Repeat, word for word, the part of the forum thread on logging shard reallocation from "There isn't a" to "open an issue?".

● Page text

■ ■ ■ ■

Logging reallocation detail during node restore


(John Nader) #1

We are using ES version 0.19.8 in a 10 node cluster with 30 shards.

We had an incident yesterday where the process of reallocating shards to a
node simply hung. The head console showed the node came up health, and
that two shards were in the process of being reallocated to that node.
However, no data transfer occurred (logging at target directory) and
logging showed any progress or issues from either the source nodes or the
new destination node. We were able to recover by bringing the node down
and back up. We have not see this issue again.

I am looking for advice on logging reallocation information such that we
can troubleshoot such an issue if it occurs again. Can someone recommend
settings that will give good detail on reallocation start, progress, and
completion without logging other excessive detail that fills up our logging
directories or makes it difficult to find the relevant entries in the log?

Thanks!

-John

--


(Shay Banon) #2

There isn't a low level recovery logging (i.e. log a message on each chunk of data being recovered) or things of that nature. It probably make sense to add it, just so we can more easily try and resolve something like this. Care to open an issue?

On Aug 22, 2012, at 3:54 PM, John Nader nadernader99@gmail.com wrote:

We are using ES version 0.19.8 in a 10 node cluster with 30 shards.

We had an incident yesterday where the process of reallocating shards to a node simply hung. The head console showed the node came up health, and that two shards were in the process of being reallocated to that node. However, no data transfer occurred (logging at target directory) and logging showed any progress or issues from either the source nodes or the new destination node. We were able to recover by bringing the node down and back up. We have not see this issue again.

I am looking for advice on logging reallocation information such that we can troubleshoot such an issue if it occurs again. Can someone recommend settings that will give good detail on reallocation start, progress, and completion without logging other excessive detail that fills up our logging directories or makes it difficult to find the relevant entries in the log?

Thanks!

-John

--

--


(system) #3

■ ■ ■ ■

● Dataset section
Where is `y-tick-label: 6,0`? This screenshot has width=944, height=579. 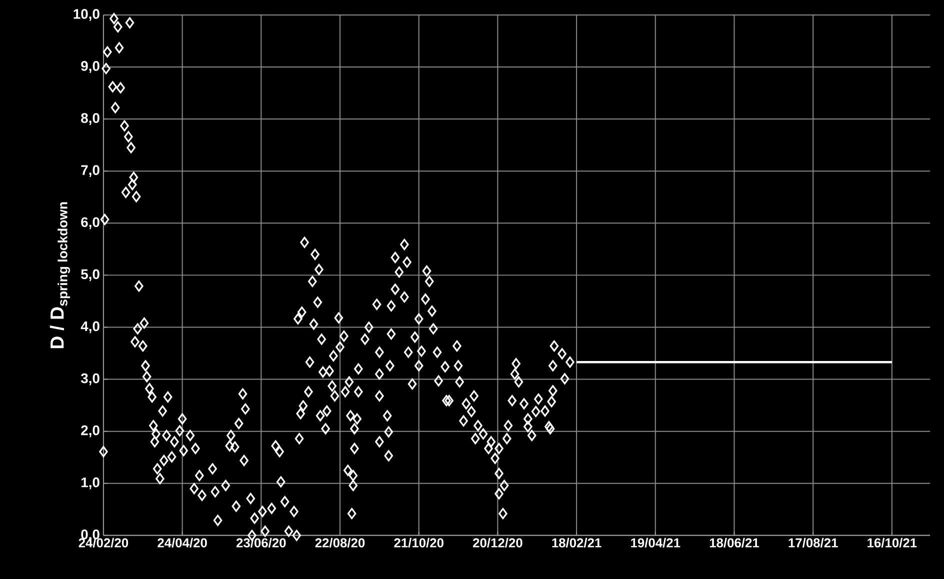
y-tick-label: 6,0 is located at coordinates (90, 223).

■ ■ ■ ■

● Written response
There isn't a low level recovery logging (i.e. log a message on each chunk of data being recovered) or things of that nature. It probably make sense to add it, just so we can more easily try and resolve something like this. Care to open an issue?